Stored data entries
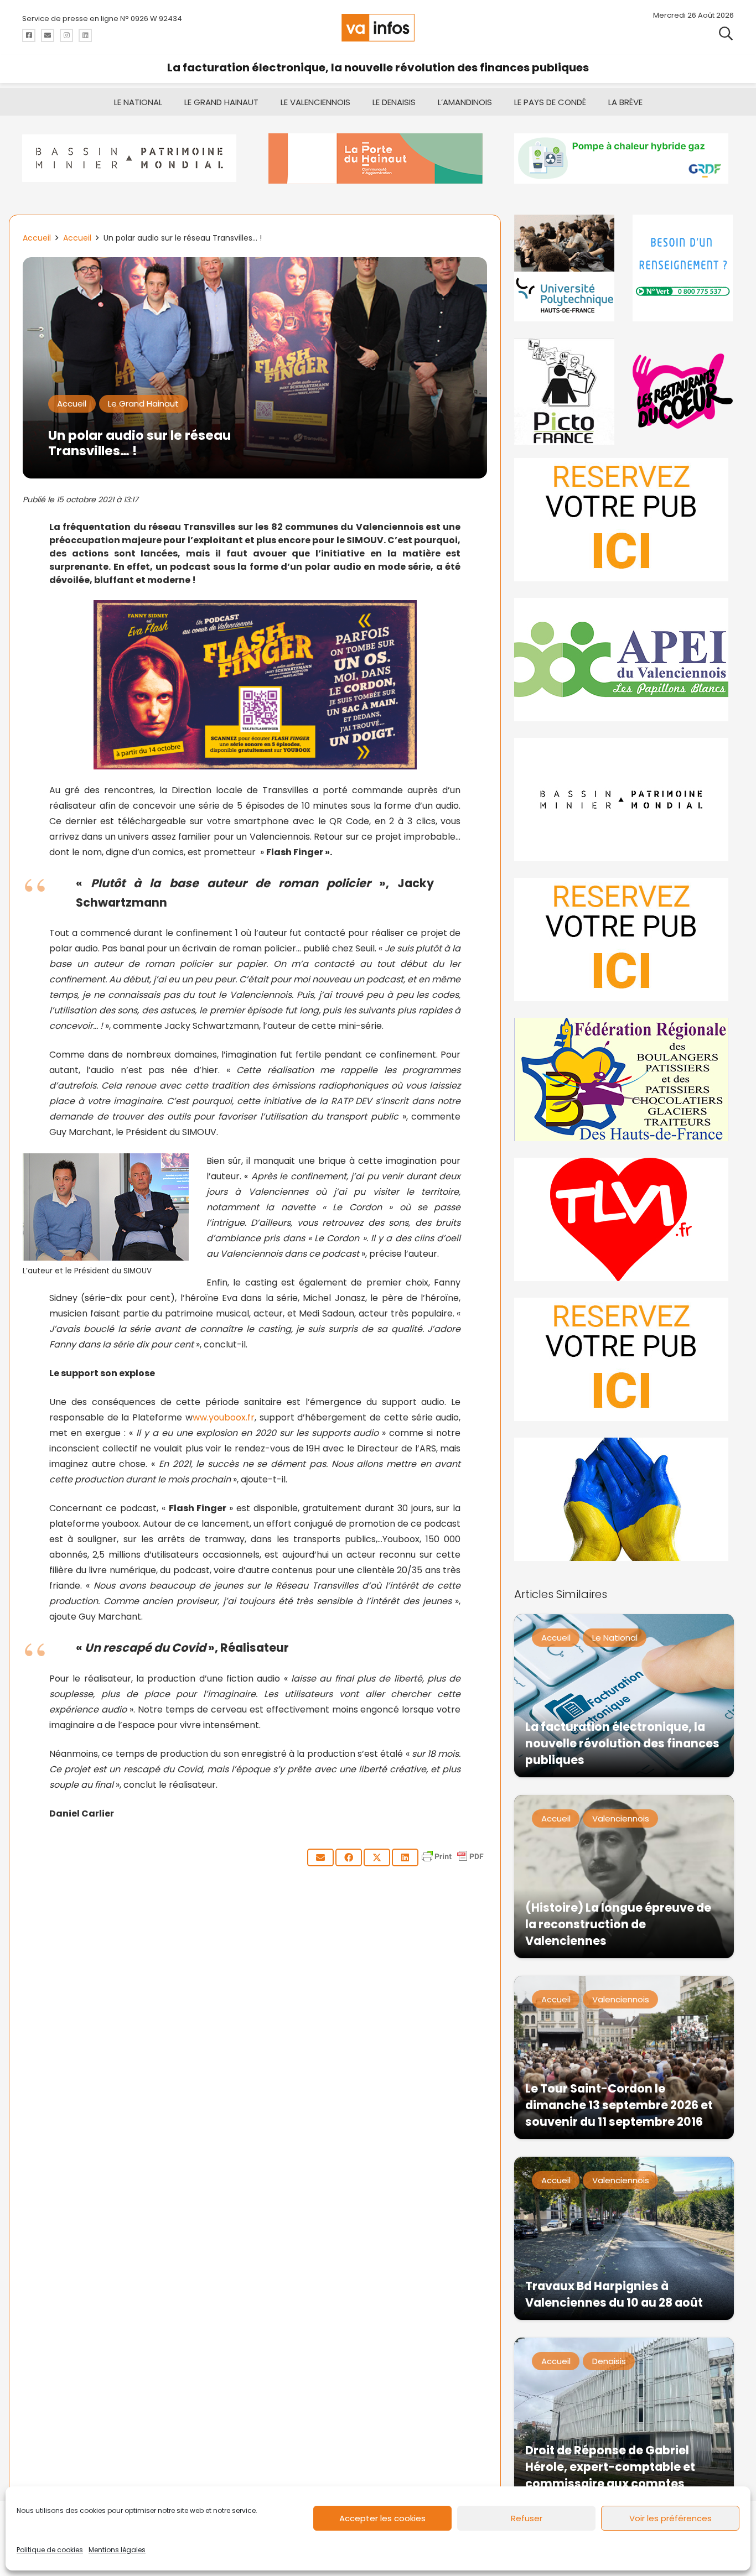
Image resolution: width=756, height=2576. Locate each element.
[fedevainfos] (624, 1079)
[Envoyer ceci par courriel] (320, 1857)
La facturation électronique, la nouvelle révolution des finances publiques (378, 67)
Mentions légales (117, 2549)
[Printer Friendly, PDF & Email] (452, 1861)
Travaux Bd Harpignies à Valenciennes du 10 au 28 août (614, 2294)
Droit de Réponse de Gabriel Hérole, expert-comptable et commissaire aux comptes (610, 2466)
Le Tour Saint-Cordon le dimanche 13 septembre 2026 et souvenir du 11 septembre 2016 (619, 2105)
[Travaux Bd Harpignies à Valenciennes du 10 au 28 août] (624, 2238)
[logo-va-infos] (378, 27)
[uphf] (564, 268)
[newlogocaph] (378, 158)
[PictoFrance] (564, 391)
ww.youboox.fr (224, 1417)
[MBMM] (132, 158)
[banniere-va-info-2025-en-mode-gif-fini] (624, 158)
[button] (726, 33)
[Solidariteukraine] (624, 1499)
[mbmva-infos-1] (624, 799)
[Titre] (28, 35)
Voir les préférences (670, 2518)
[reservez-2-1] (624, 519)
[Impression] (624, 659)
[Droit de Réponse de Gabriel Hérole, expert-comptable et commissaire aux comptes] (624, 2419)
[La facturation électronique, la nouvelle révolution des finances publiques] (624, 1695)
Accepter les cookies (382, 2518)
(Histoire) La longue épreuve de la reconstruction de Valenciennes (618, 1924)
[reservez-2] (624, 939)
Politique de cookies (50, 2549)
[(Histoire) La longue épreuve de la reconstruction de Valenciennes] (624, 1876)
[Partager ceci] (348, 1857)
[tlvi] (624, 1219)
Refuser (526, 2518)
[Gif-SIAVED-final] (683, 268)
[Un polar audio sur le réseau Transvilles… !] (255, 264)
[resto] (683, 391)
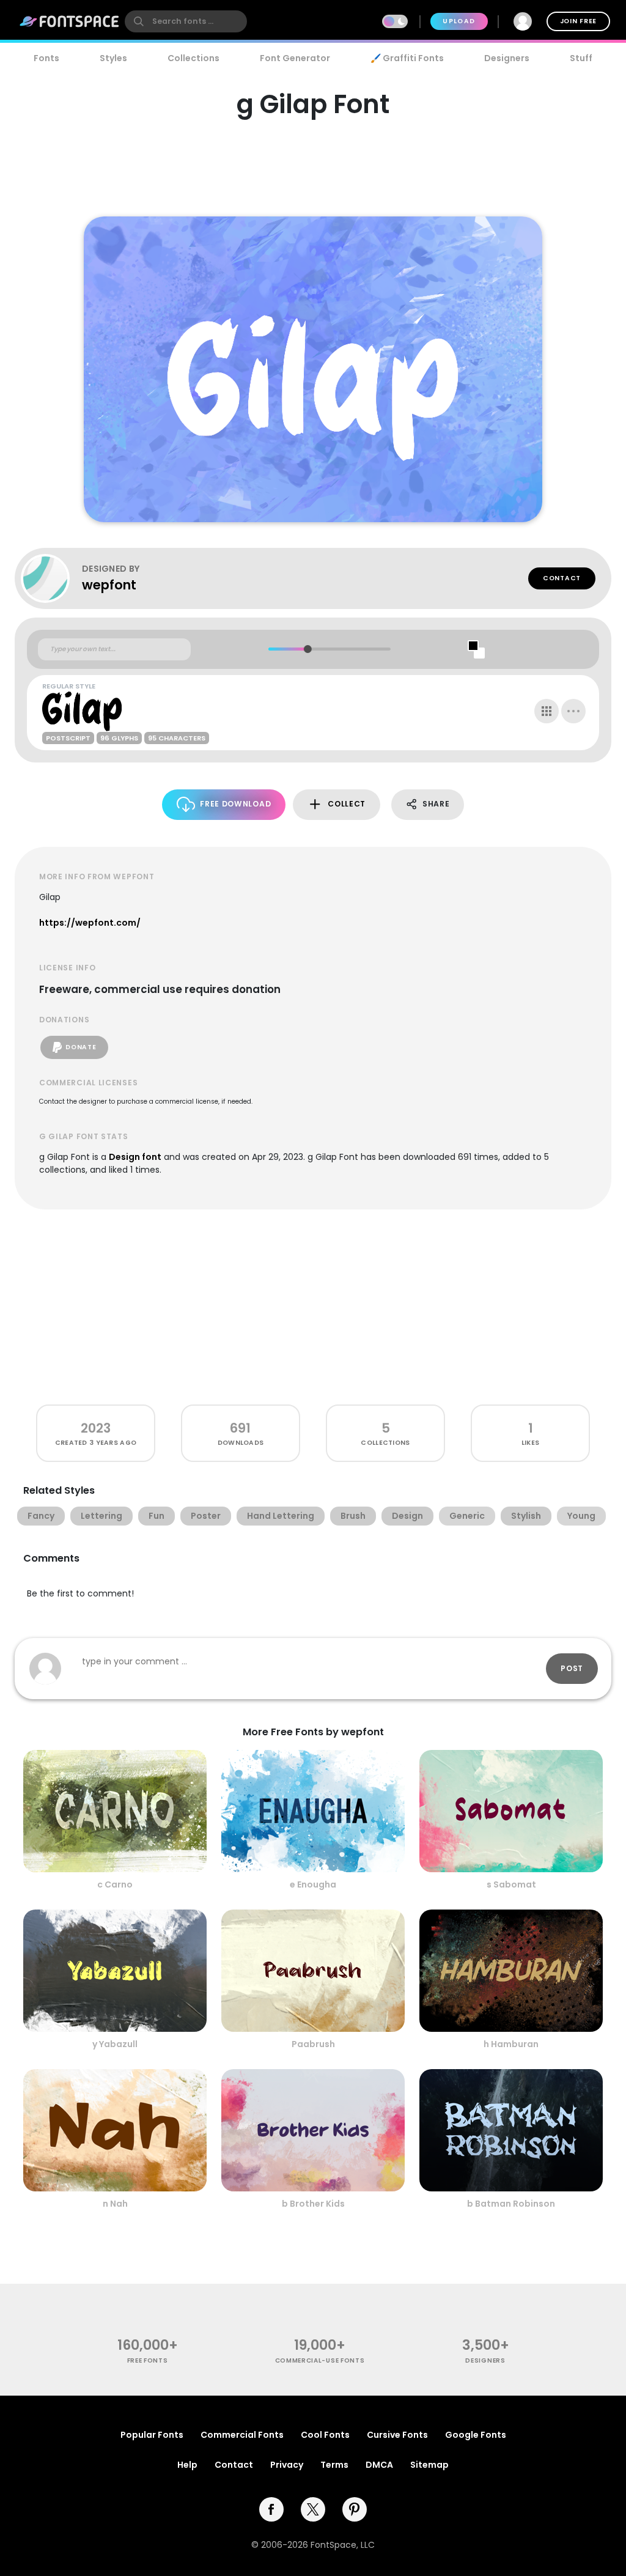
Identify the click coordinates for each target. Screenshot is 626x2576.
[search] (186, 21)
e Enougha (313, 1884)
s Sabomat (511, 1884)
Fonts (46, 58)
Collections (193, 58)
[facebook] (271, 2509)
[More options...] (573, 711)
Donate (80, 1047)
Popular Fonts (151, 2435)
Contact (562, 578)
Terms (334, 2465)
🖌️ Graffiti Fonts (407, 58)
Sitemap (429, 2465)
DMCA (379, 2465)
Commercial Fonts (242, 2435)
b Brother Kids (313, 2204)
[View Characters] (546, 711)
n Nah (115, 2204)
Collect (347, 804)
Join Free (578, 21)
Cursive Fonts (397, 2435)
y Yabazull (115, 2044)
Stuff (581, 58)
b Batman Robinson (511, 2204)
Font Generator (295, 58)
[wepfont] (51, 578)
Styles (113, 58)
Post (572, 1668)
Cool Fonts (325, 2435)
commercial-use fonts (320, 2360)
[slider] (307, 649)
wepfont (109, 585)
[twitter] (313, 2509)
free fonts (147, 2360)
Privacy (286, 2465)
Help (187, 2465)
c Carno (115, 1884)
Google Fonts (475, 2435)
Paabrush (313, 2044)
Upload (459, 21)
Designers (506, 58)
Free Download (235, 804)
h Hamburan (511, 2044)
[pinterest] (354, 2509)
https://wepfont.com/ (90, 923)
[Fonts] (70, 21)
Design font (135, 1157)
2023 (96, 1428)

- WHAT THE TASK REQUIRES
If a line in the entries contains the word "finances", copy that line out.

- WRITTEN ANSWER
La facturation électronique, la nouvelle révolution des finances publiques (378, 67)
[La facturation électronique, la nouvelle révolution des finances publiques] (624, 1695)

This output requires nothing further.